"Dilaporkan pukul 19.43 WIB dan dapat dipadamkan pukul 21.19 WIB," kata Chandra Oratmangun kepada wartawan, Minggu (6/10/2013).
Kepala Dinas PMK Surabaya itu mengatakan, pihaknya cukup kesulitan melakukan pemadaman. Saat PMK datang, kata Chandra, listrik dari PLN belum dimatikan. "PLN datangnya terlambat sehingga listrik masih mempunyai tegangan," ujar Chandra.
Chandra menambahkan, kesulitan lain adalah tiupan angin yang kencang serta padatnya akses jalan yang dilalui. Bahkan salah satu ruas jalan ditutup karena digunakan untuk kegiatan bazar sehingga menyulitkan hilir mudik mobil PMK.

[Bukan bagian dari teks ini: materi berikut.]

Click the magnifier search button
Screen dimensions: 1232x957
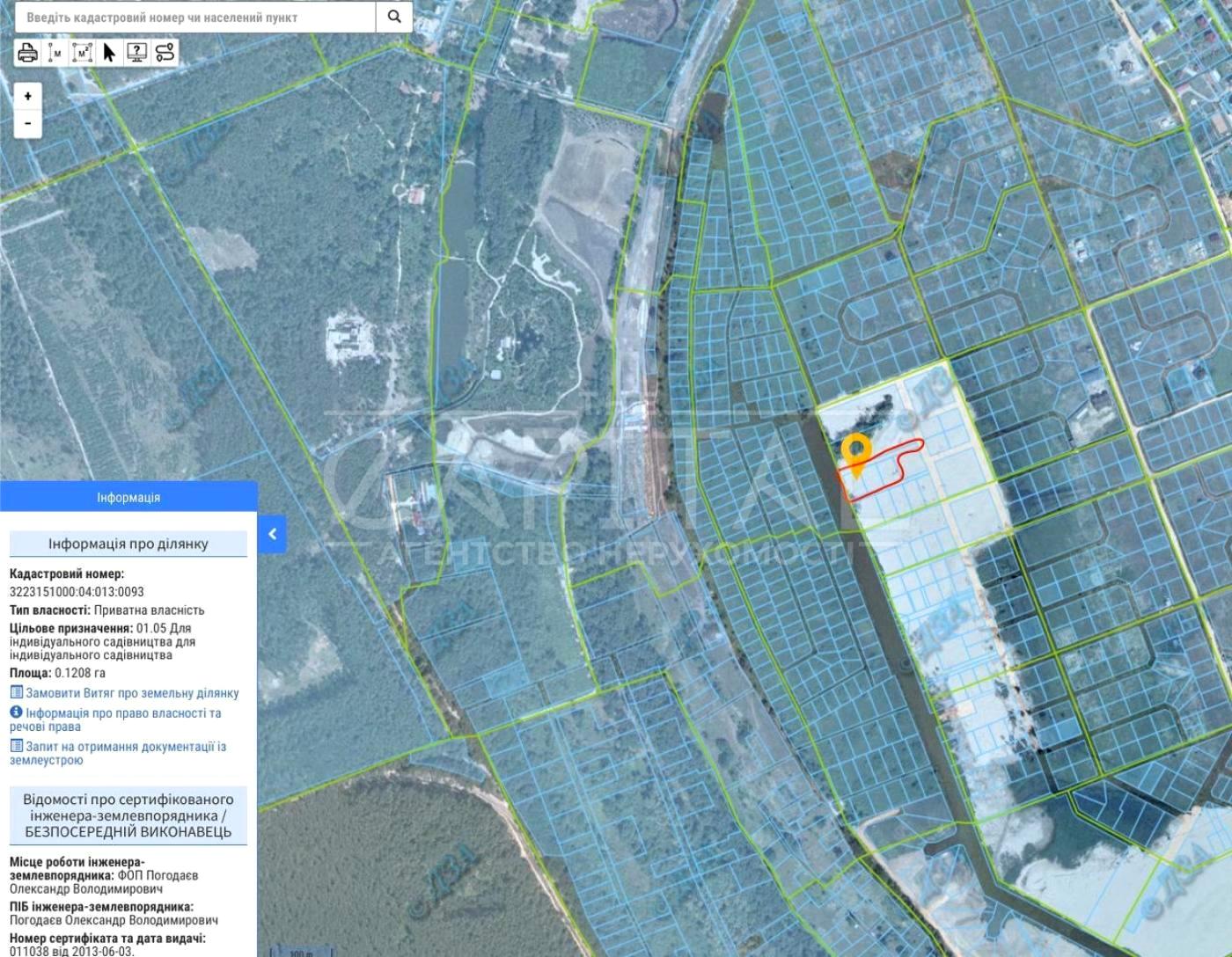pos(394,17)
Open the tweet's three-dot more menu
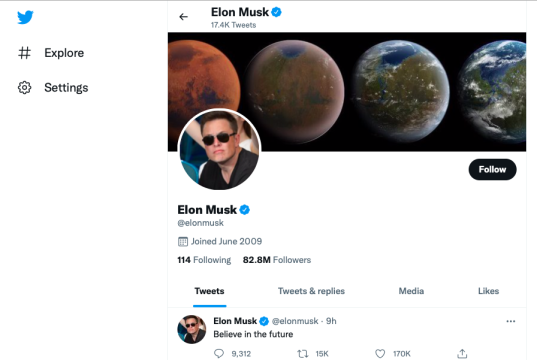This screenshot has width=537, height=360. 511,321
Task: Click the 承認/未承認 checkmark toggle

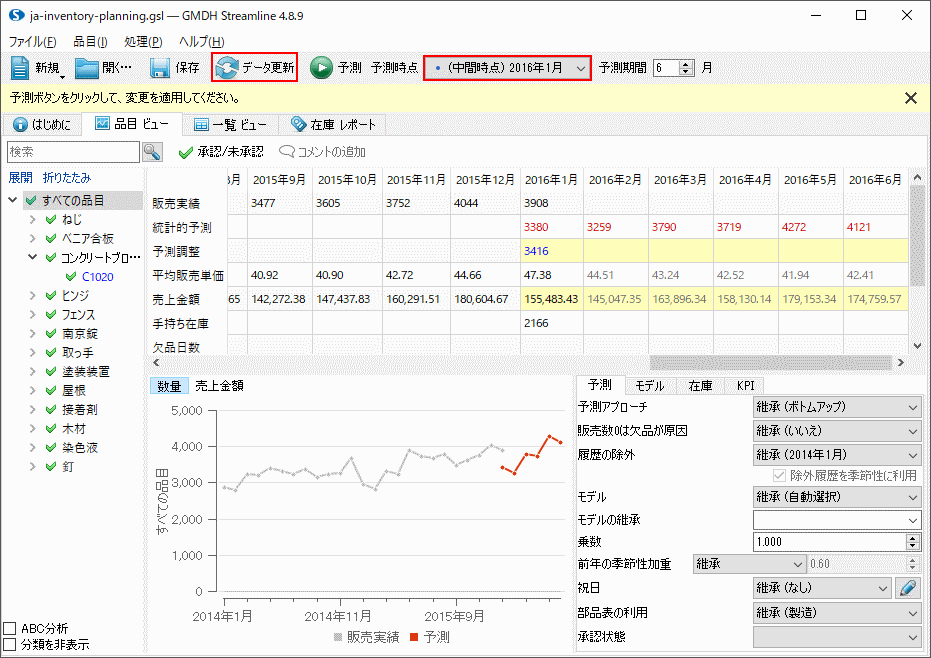Action: (186, 152)
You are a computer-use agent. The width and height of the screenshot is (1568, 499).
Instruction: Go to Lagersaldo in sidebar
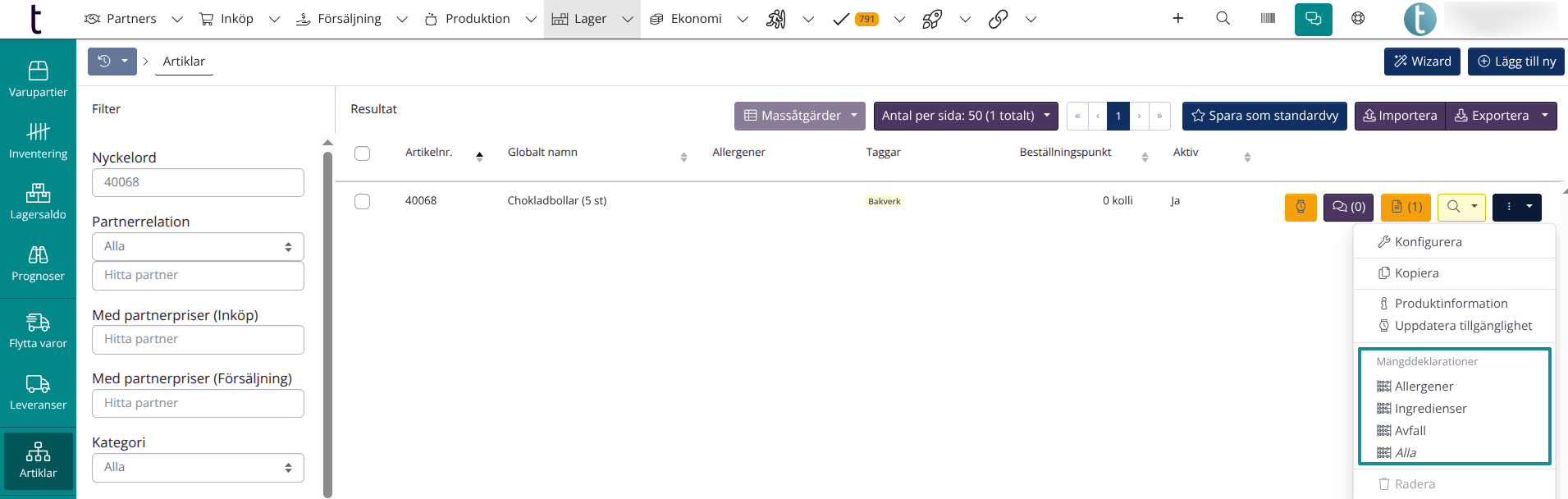[x=38, y=202]
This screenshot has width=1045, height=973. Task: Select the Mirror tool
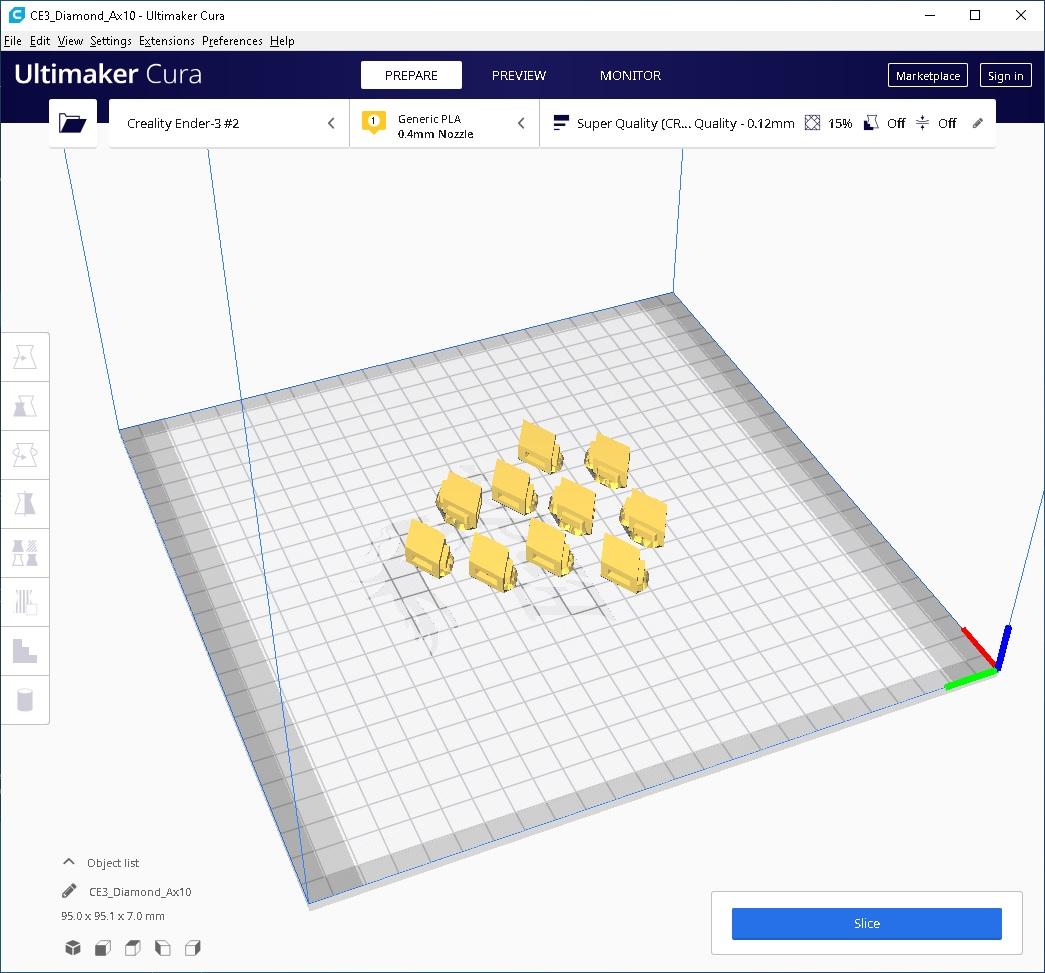pyautogui.click(x=25, y=504)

"Kesulitan satu lagi adalah akses jalan yang sempit dan rumah yang terlalu berdempetan," tandas Chandra.
Dari data sementara, setidaknya ada 19 rumah yang terbakar. Rumah yang terbakar di blok A adalah rumah yang berada di bagian tengah yakni rumah nomor 15-20. Sementara di blok B, ada 14 rumah yang terbakar.
Rumah-rumah yang terbakar antara lain milik Aiptu Budi Subagyo, Iptu Luluk, Bripka Saiku, AKP Ninik, Brigadir Agung, AKP sahrum, AKP Rochim Kahar, dan Briptu Rudi.